|Source: Capital Pixel|
The December 12 piece adapts to ETFs how I approached the fixed income markets as a managing director of ASB Capital in the 1990s. This is just trading on the basis of spreads among different sectors. The objective was to outperform the Barclay's Aggregate Index (actually at the time it was the Lehman Aggregate Index). The Barclay's Aggregate Index is the bond market equivalent to the S&P 500 Index in the stock market. Just as most active managers fail to beat the S&P 500 in the stock market, bond mangers tend to underperform their index.
Why is this? Basically because interest rates look like they are easy to predict when, in fact, they are notoriously difficult. The bond market, like the stock market, is pretty efficient. Yields reflect all available information. Where they go from here depends on news, which, by definition, is unknown until it happens.
The present situation is a case in point. Most professional bond managers last year this time were convinced that rates were headed higher. In fact, rates dropped. Big time bond managers, like Bill Gross of PIMCO, took it on the chin by positioning their portfolios in low-duration fixed income assets.
So, instead of trying to predict the level of rates, many bond managers seek to add value by identifying opportunities where yield spreads basically are "out-of-whack" in various sectors. The underlying principle is that investors, over time, view risk differently. Sometimes investors are fearful and will avoid more risky assets (you can read "junk bonds" here) and, at other times, they embrace risky assets. Their views drive the yield spreads. Over time, the relationship has an average spread; and this whole idea rests on the notion of what is called "reversion to the mean." A good way to think of this is in terms of a car veering to the right and then to the left. Eventually (hopefully) it gets back to the road.
Like many concepts in finance, this idea can be a bit fuzzy in the absence of an example. So here is the example with a revisit to the December 12 starting point.
On December 12, we looked at HYG, a high-yield bond ETF, priced at $87.26, and IEF, a 7-10 year Treasury ETF, priced at $104.26. The yield on HYG was 7.97% and the yield on IEF was 2.69%. Selling IEF and buying HYG picked up +5.28% in yield (7.97% - 2.69%). If you tracked this relationship over time, you would find that this is considerably greater than the average pickup in yield, reflecting investor fear of risk at the time. Traders would say that risk is cheap in the bond market.
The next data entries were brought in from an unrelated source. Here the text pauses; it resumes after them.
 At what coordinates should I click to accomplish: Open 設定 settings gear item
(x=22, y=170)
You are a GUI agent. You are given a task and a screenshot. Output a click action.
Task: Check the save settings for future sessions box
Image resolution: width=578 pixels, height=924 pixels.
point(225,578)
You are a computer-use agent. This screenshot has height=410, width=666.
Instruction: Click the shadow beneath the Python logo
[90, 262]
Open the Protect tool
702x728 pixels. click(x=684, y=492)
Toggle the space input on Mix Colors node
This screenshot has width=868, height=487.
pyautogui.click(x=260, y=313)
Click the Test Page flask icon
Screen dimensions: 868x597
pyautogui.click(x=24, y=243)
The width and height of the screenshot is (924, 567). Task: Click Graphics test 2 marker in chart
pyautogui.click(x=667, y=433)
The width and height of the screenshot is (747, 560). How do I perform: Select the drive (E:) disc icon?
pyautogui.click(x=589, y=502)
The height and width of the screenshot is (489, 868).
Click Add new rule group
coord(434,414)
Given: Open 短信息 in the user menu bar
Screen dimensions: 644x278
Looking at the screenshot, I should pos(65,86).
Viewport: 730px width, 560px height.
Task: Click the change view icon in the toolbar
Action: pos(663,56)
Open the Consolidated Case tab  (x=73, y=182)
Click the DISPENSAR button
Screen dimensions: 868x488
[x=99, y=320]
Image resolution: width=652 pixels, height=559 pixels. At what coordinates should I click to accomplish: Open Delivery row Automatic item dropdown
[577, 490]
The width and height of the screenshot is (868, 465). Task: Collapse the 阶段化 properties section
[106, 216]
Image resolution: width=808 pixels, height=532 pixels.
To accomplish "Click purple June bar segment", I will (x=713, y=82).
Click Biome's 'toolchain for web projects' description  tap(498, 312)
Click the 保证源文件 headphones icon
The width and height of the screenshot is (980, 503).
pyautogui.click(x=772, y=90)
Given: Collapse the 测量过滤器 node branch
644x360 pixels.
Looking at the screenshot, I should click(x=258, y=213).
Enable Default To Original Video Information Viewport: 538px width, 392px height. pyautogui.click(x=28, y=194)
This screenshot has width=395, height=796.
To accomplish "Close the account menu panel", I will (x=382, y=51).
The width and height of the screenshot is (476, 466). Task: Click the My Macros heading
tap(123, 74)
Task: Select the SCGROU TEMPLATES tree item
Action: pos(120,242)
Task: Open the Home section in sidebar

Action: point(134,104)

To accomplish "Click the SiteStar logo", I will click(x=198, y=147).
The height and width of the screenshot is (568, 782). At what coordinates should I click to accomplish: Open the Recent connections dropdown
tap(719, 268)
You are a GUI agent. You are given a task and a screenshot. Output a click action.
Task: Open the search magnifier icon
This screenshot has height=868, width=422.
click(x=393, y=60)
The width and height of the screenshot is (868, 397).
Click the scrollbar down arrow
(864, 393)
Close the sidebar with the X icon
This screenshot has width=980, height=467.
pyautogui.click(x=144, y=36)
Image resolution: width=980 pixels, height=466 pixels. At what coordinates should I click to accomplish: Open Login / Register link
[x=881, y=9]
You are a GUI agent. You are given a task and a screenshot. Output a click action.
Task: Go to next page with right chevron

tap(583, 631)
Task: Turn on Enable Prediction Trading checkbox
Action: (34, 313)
So where does it stand today? Suppose we had done the trade. Suppose we had sold some of our IEF position and bought HYG. Today HYG is priced at $89.58 for a yield of 7.69% and IEF is priced at $104.45 for a yield of 2.56%. Thus, HYG is up in price by more than 2 points, whereas IEF is up only marginally. Thus, this was a great trade! Note that the yields have fallen. This, of course, is the basic bond relationship. Prices rise when yields fall and vice versa!
Hopefully this isn't too confusing. Fundamentally you want to start by trading 2 apples for 3 oranges and then get to the point where you can trade 2 oranges back for 2 apples--at which point you've made a profit of 1 orange!
Today the bond manager approach would contemplate reversing the trade - i.e., selling the HYG position and buying back the IEF. The overriding factor would be the relationship over a sufficiently long-term period. This, in turn, is easily accomplished by going to a site such as Yahoo! Finance and analyzing past data.